**Problem requirements:**
Count the lines below with the string "column" in them. Only the number should be given.

[Source records]
▼

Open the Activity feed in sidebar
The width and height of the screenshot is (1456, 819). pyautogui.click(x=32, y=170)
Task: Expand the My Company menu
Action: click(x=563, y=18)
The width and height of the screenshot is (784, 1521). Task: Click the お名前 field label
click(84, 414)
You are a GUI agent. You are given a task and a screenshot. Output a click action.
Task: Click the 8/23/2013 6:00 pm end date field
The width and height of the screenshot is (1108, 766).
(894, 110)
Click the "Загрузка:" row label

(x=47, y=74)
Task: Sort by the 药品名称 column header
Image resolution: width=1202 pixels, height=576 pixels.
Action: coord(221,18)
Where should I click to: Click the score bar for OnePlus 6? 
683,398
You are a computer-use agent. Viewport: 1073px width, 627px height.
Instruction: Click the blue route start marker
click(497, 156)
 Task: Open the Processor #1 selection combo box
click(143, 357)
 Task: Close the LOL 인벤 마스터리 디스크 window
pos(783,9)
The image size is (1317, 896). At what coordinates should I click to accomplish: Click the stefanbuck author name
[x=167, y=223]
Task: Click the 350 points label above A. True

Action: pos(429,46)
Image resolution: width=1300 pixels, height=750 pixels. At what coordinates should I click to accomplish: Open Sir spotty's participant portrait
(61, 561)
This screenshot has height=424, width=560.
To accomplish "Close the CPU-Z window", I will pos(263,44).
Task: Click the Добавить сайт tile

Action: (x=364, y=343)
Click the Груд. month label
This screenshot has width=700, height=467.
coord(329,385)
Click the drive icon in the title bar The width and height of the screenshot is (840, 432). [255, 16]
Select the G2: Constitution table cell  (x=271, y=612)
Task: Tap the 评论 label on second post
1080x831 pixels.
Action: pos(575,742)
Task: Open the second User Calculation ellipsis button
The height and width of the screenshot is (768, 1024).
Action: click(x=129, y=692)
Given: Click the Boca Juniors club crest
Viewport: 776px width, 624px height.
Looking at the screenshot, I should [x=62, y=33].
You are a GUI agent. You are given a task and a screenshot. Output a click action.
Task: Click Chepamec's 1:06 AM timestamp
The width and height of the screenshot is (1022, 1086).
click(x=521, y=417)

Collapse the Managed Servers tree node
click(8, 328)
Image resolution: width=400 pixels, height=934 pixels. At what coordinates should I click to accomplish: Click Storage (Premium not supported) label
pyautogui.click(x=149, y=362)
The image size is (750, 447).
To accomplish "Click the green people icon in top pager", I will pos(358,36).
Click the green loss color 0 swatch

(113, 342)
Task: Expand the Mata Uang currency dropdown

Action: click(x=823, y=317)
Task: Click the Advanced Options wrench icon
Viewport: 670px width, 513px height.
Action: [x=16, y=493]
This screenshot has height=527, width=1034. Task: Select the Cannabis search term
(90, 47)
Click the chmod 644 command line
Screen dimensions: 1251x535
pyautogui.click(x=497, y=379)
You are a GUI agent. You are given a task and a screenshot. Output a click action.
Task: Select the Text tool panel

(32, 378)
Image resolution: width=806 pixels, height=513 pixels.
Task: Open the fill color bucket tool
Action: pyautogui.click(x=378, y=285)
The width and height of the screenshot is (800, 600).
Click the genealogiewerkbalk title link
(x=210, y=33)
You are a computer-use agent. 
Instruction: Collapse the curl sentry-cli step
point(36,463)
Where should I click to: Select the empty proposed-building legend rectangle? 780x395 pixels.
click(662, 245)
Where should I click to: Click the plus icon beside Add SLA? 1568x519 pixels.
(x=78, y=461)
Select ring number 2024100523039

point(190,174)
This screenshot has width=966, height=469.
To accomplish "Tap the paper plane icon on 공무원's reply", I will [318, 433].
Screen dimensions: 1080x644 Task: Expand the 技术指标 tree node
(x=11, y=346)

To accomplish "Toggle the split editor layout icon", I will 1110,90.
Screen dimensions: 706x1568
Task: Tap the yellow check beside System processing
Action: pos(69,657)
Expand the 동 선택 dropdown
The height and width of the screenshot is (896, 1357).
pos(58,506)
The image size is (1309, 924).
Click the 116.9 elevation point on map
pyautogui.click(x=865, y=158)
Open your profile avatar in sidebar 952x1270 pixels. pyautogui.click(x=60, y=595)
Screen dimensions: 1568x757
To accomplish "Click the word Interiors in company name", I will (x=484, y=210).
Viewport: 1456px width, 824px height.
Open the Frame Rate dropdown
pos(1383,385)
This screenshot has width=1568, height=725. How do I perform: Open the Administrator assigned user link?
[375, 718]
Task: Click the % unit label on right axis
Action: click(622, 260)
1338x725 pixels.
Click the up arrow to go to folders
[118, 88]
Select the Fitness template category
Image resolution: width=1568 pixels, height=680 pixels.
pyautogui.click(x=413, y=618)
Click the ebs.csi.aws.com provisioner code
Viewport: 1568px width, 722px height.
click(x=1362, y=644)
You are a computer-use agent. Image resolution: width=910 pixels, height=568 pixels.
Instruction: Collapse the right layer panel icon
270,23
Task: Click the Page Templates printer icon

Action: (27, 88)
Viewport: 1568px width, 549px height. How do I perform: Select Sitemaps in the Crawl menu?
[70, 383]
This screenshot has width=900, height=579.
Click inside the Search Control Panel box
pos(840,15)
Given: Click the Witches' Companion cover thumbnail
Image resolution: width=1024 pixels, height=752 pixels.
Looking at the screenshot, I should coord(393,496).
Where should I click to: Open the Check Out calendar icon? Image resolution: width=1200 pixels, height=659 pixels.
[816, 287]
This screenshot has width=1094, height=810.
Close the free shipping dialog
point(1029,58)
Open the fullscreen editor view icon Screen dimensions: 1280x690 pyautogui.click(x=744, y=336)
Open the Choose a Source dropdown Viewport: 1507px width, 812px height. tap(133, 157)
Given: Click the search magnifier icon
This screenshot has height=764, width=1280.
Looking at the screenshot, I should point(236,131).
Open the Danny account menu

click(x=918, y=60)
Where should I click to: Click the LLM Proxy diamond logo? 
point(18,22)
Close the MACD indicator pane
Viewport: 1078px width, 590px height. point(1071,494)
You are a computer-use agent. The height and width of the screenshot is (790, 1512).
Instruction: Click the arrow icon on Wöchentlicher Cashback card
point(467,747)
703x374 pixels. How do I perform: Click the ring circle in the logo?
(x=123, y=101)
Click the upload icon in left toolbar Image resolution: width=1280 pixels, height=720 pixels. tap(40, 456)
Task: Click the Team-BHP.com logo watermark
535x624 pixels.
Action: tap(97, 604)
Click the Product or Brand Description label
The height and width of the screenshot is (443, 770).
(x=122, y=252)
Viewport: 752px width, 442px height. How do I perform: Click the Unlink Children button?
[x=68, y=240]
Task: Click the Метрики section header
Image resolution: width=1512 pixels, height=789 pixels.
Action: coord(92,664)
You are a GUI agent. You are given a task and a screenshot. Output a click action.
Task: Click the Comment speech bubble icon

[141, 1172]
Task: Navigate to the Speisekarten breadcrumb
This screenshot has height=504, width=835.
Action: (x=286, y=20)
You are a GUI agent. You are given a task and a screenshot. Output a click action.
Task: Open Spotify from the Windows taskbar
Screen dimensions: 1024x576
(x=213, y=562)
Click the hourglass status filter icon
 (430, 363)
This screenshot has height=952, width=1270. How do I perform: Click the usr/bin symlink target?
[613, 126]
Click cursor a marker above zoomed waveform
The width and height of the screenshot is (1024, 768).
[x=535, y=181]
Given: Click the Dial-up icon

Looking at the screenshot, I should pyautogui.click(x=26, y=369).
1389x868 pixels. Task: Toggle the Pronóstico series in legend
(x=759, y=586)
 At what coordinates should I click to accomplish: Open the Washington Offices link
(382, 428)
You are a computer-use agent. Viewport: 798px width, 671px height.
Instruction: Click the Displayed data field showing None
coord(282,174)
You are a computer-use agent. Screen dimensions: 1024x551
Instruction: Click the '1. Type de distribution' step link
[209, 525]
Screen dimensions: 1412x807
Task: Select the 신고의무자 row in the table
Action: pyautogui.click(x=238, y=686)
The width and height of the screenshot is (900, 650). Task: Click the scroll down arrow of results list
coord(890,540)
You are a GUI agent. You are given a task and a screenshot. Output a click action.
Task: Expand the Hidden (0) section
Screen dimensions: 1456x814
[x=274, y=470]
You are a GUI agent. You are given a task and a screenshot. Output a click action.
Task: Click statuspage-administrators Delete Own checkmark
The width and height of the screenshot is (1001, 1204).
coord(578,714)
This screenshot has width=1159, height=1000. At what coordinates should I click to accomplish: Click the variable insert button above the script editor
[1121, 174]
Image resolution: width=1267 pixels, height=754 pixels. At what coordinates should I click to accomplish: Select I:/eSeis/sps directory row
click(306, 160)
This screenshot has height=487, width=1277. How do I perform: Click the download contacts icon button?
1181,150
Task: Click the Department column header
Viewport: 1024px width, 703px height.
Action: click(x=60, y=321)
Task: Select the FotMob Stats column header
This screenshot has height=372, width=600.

▲

**Result below:**
3